> **Work order**: Whatever the records contain, reproduce all of them exactly.

> **Records**:
========================
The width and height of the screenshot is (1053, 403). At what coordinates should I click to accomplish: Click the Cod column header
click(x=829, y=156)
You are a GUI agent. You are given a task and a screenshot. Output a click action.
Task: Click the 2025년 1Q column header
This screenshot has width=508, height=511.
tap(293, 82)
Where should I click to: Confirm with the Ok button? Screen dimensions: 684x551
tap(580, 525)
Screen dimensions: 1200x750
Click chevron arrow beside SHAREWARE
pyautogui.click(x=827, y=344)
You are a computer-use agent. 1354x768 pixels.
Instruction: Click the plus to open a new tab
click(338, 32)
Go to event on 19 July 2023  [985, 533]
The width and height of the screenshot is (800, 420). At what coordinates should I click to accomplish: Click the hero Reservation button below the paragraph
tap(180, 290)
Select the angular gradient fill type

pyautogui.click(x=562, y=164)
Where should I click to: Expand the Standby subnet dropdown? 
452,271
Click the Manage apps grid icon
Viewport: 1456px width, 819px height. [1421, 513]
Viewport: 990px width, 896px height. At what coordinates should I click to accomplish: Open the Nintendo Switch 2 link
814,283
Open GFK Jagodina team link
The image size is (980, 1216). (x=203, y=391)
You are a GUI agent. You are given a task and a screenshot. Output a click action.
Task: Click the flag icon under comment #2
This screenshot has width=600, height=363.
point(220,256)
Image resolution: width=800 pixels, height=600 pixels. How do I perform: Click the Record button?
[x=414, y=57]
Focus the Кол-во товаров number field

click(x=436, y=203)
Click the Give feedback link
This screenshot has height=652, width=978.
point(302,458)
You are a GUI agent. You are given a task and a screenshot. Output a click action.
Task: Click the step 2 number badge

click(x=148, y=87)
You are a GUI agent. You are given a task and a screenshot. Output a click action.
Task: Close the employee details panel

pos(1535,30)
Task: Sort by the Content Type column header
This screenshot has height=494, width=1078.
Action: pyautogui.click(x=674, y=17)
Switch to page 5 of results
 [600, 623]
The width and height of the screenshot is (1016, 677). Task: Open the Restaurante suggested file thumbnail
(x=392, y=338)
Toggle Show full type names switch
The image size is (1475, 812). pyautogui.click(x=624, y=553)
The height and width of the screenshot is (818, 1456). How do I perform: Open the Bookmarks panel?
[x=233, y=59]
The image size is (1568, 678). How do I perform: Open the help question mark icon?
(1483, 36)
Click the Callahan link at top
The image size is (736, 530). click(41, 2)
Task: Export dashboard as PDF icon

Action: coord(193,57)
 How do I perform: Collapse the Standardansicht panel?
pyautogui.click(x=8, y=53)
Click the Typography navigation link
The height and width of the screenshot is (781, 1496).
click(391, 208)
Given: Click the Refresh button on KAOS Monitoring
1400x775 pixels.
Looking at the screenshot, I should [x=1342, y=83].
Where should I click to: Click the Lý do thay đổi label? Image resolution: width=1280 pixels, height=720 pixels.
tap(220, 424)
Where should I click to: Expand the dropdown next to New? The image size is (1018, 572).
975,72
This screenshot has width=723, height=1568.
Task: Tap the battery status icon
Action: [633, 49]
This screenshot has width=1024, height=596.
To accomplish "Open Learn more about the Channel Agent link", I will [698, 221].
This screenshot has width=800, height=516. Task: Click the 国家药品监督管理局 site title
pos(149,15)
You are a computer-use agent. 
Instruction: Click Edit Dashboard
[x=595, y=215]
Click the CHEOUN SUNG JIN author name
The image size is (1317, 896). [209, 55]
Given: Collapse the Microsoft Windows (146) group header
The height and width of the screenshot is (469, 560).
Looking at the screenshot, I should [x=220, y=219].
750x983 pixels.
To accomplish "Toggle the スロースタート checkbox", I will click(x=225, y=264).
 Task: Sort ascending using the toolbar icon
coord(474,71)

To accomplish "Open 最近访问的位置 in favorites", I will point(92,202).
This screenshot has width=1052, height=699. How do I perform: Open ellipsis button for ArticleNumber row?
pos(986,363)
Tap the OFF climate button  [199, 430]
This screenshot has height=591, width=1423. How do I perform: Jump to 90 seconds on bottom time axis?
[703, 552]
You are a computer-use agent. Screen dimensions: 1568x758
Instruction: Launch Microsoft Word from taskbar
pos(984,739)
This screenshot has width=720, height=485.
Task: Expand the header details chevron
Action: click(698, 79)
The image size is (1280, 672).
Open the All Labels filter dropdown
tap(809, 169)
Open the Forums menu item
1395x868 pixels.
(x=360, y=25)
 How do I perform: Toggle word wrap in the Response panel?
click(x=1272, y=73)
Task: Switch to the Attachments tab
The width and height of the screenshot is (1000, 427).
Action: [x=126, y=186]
========================
> **Answer to this exercise**:
The width and height of the screenshot is (1053, 403). At what coordinates should I click to accomplish: Click the Cod column header
click(x=829, y=156)
You are a GUI agent. You are given a task and a screenshot. Output a click action.
Task: Click the 2025년 1Q column header
This screenshot has width=508, height=511.
tap(293, 82)
Where should I click to: Confirm with the Ok button? Screen dimensions: 684x551
tap(580, 525)
Screen dimensions: 1200x750
Click chevron arrow beside SHAREWARE
pyautogui.click(x=827, y=344)
You are a computer-use agent. 1354x768 pixels.
Instruction: Click the plus to open a new tab
click(338, 32)
Go to event on 19 July 2023  [985, 533]
The width and height of the screenshot is (800, 420). At what coordinates should I click to accomplish: Click the hero Reservation button below the paragraph
tap(180, 290)
Select the angular gradient fill type

pyautogui.click(x=562, y=164)
Where should I click to: Expand the Standby subnet dropdown? 
452,271
Click the Manage apps grid icon
Viewport: 1456px width, 819px height. [1421, 513]
Viewport: 990px width, 896px height. At what coordinates should I click to accomplish: Open the Nintendo Switch 2 link
814,283
Open GFK Jagodina team link
The image size is (980, 1216). (x=203, y=391)
You are a GUI agent. You are given a task and a screenshot. Output a click action.
Task: Click the flag icon under comment #2
This screenshot has width=600, height=363.
point(220,256)
Image resolution: width=800 pixels, height=600 pixels. How do I perform: Click the Record button?
[x=414, y=57]
Focus the Кол-во товаров number field

click(x=436, y=203)
Click the Give feedback link
This screenshot has height=652, width=978.
point(302,458)
You are a GUI agent. You are given a task and a screenshot. Output a click action.
Task: Click the step 2 number badge

click(x=148, y=87)
You are a GUI agent. You are given a task and a screenshot. Output a click action.
Task: Close the employee details panel

pos(1535,30)
Task: Sort by the Content Type column header
This screenshot has height=494, width=1078.
Action: pyautogui.click(x=674, y=17)
Switch to page 5 of results
 [600, 623]
The width and height of the screenshot is (1016, 677). Task: Open the Restaurante suggested file thumbnail
(x=392, y=338)
Toggle Show full type names switch
The image size is (1475, 812). pyautogui.click(x=624, y=553)
The height and width of the screenshot is (818, 1456). How do I perform: Open the Bookmarks panel?
[x=233, y=59]
The image size is (1568, 678). How do I perform: Open the help question mark icon?
(1483, 36)
Click the Callahan link at top
The image size is (736, 530). click(41, 2)
Task: Export dashboard as PDF icon

Action: coord(193,57)
 How do I perform: Collapse the Standardansicht panel?
pyautogui.click(x=8, y=53)
Click the Typography navigation link
The height and width of the screenshot is (781, 1496).
click(391, 208)
Given: Click the Refresh button on KAOS Monitoring
1400x775 pixels.
Looking at the screenshot, I should [x=1342, y=83].
Where should I click to: Click the Lý do thay đổi label? Image resolution: width=1280 pixels, height=720 pixels.
tap(220, 424)
Where should I click to: Expand the dropdown next to New? The image size is (1018, 572).
975,72
This screenshot has width=723, height=1568.
Task: Tap the battery status icon
Action: [633, 49]
This screenshot has width=1024, height=596.
To accomplish "Open Learn more about the Channel Agent link", I will [698, 221].
This screenshot has width=800, height=516. Task: Click the 国家药品监督管理局 site title
pos(149,15)
You are a computer-use agent. 
Instruction: Click Edit Dashboard
[x=595, y=215]
Click the CHEOUN SUNG JIN author name
The image size is (1317, 896). [209, 55]
Given: Collapse the Microsoft Windows (146) group header
The height and width of the screenshot is (469, 560).
Looking at the screenshot, I should [x=220, y=219].
750x983 pixels.
To accomplish "Toggle the スロースタート checkbox", I will click(x=225, y=264).
 Task: Sort ascending using the toolbar icon
coord(474,71)

To accomplish "Open 最近访问的位置 in favorites", I will point(92,202).
This screenshot has width=1052, height=699. How do I perform: Open ellipsis button for ArticleNumber row?
pos(986,363)
Tap the OFF climate button  [199, 430]
This screenshot has height=591, width=1423. How do I perform: Jump to 90 seconds on bottom time axis?
[703, 552]
You are a computer-use agent. Screen dimensions: 1568x758
Instruction: Launch Microsoft Word from taskbar
pos(984,739)
This screenshot has width=720, height=485.
Task: Expand the header details chevron
Action: click(698, 79)
The image size is (1280, 672).
Open the All Labels filter dropdown
tap(809, 169)
Open the Forums menu item
1395x868 pixels.
(x=360, y=25)
 How do I perform: Toggle word wrap in the Response panel?
click(x=1272, y=73)
Task: Switch to the Attachments tab
The width and height of the screenshot is (1000, 427).
Action: [x=126, y=186]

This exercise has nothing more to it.